Ecco una storia della mia famiglia, come è stata raccontata a me da bambino:
Quando i Messina si spostarono dalla Sicilia (mantenendo però relazioni strettissime e tornandoci spesso) a Roma, dopo la prima guerra mondiale, affittarono una casa in centro (all’epoca non una zona di pregio come oggi), per l’esattezza in Piazza Mattei, a ridosso del Ghetto. Proprio a ridosso: ancora oggi all’inizio di via della Reginella si possono vedere i cardini dei cancelli che una volta si chiudevano di notte. Naturalmente la convivenza con gli ebrei era quotidiana: tutti i negozianti lo erano, e così tutti i vicini.
All’alba del 16 ottobre del ’43, i miei furono svegliati da un grande trambusto per strada. Spiando dalle persiane accostate, assistettero al rastrellamento degli oltre mille ebrei portati via dal ghetto di Roma. L’espressione che usarono nel raccontarmi questa storia è rimasta con me da allora: “Si portarono via i vicini”. Non gli ebrei, ma i vicini. Questa parola ha dato alla vicenda un sapore diverso e familiare, e ogni volta che viene il 16 di ottobre (una data che mia madre, all’epoca ventiquattrenne, ricordava ogni anno), io penso a un esercito straniero che si porta via i miei vicini, il mio fornaio, la signora del palazzo di fronte, il farmacista all’angolo.
Naturalmente esistono responsabilità collettive, c’è già stata una lunga elaborazione ma ancora non basta: l’antisemitismo esiste ancora, anche in Italia. Però nella memoria diffusa e familiare di molte persone come me ci sono pure queste storie, che mi sembra restituiscano in maniera più realistica quello che è successo.

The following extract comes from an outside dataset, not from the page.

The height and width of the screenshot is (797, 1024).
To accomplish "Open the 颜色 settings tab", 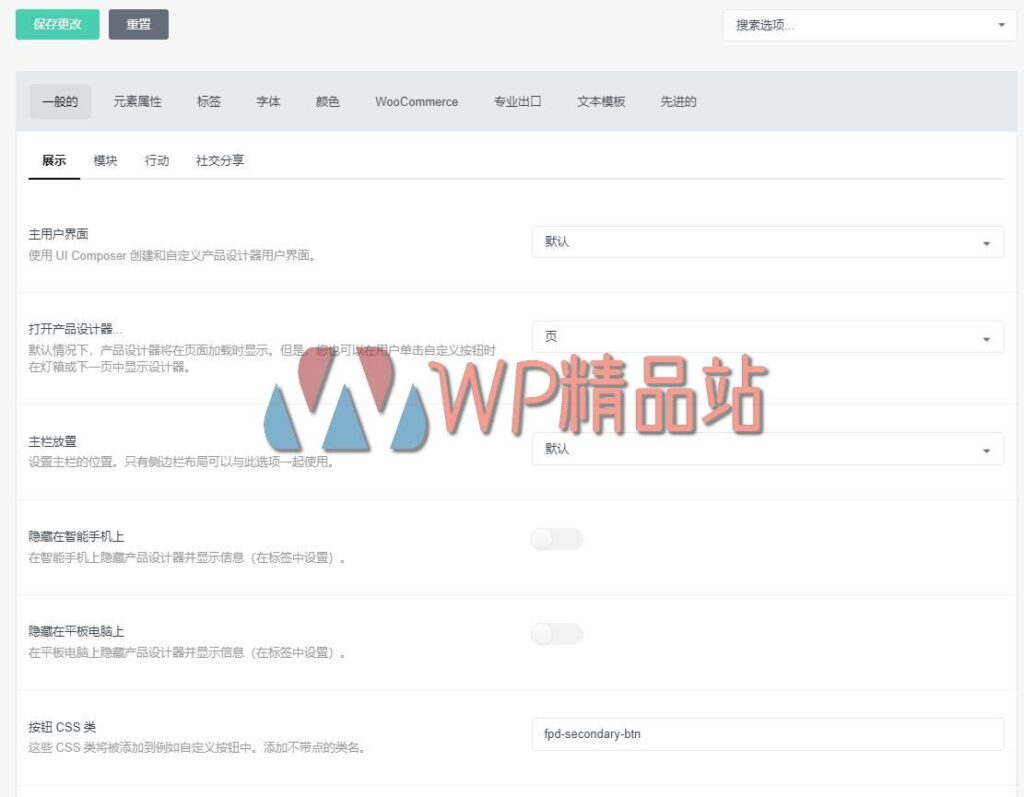I will coord(326,101).
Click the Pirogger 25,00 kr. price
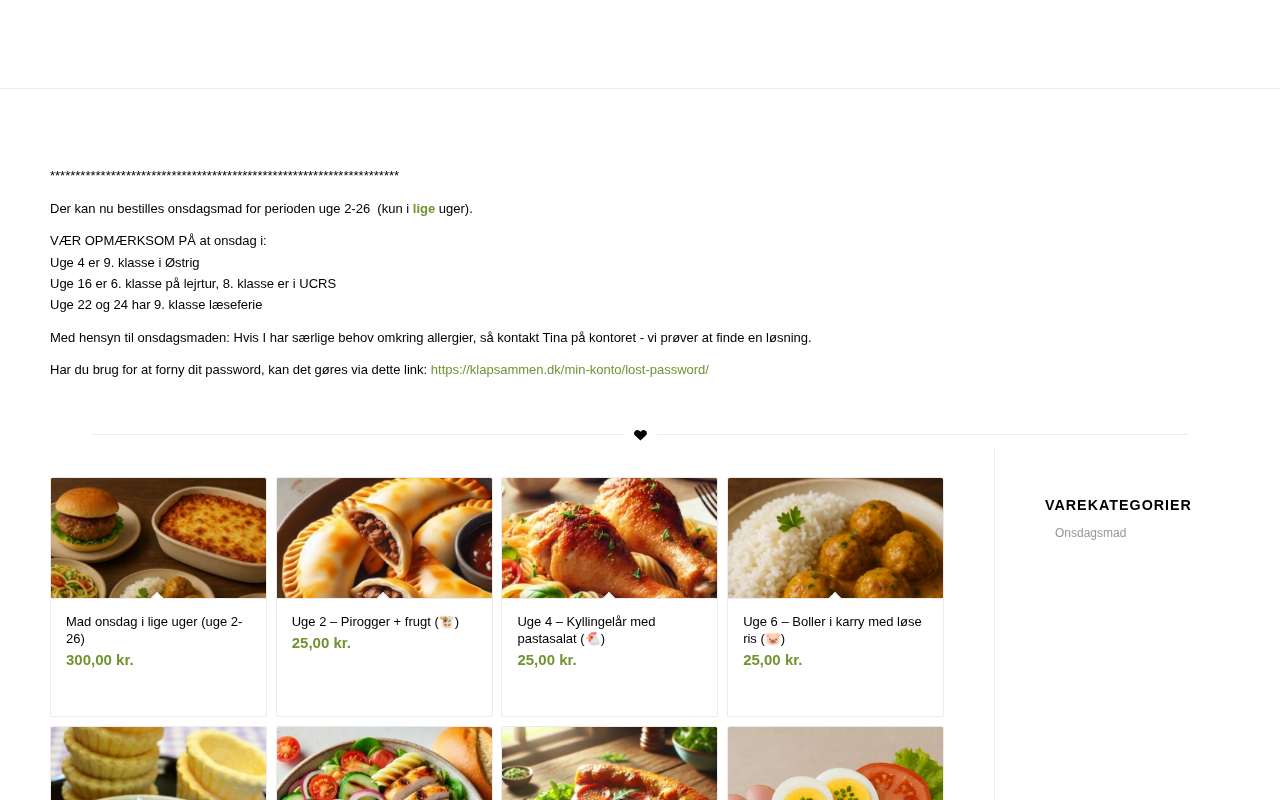The height and width of the screenshot is (800, 1280). [x=321, y=643]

Perché non è che si sono portati via gli ebrei (cioè qualcuno che, secondo me a torto, potrebbe essere considerato “altro”), bensì i vicini – cioè noi. Dei nostri vicini romani (molto più romani di chiunque altro a Roma, essendo lì da duemila anni) ne sono tornati sedici – e oggi sono settant’anni da quel brutto giorno.